Il disturbo post traumatico da stress (PTSD) è una sindrome tipica di coloro che sono stati sottoposti a intensissimi choc emotivi, quali quelli derivanti da bombardamenti intensi o da combattimenti prolungati in tempi di guerra.
Se consideriamo la disabilità gravissima di un familiare come un “perenne combattimento” contro le avversità esistenziali, il suo caregiver è esposto a possibile PTSD, anche se obiettivamente non è alta la percentuale degli assistenti di cura affetti da tale patologia. E tuttavia, l’insorgenza di alcuni sintomi caratteristici delle sindromi da stress è condizione ricorrente in chi presta cure di particolare impegno e intensità a familiari a forte rischio esistenziale, vale a dire quando la qualità e l’intensità dell’azione di cura viene percepita come l’unico possibile argine a una diagnosi infausta.

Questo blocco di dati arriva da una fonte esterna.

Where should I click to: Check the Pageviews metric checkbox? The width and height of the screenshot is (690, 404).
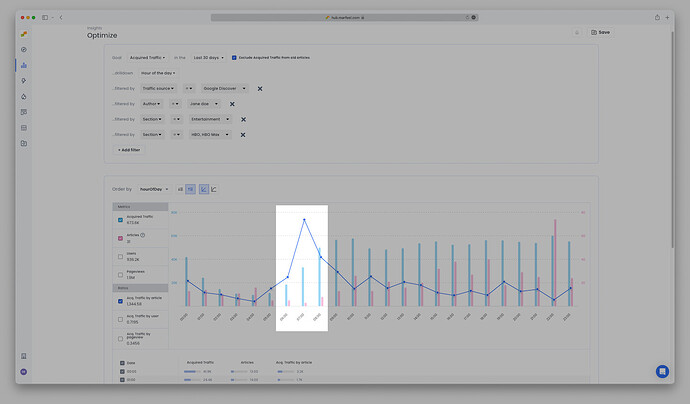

Talvolta, inoltre, il progredire della patologia viene vissuto dal caregiver come conseguenza di una presunta inadeguatezza del proprio operato e ciò ingenera sensi di colpa in realtà del tutto immotivati. Più comunemente, per altro, il caregiver è ben conscio dell’insostituibilità del suo ruolo e trae una forte motivazione esistenziale nel proprio prestar cura.
Non è quindi una sorpresa constatare che più che la fatica fisica e il progredire della propria età anagrafica, il familiare della persona con disabilità gravissima tema tutto ciò che ostacola il suo libero mandato: la burocrazia esasperante, la frequente incapacità dei servizi a rapportarsi con lui in maniera positiva e costruttiva, il rischio che il protagonismo, o all’opposto, l’indifferenza dei politici distorcano o non traducano in realtà i provvedimenti legislativi che potrebbero sostenere efficacemente la sua amorevole azione di cura.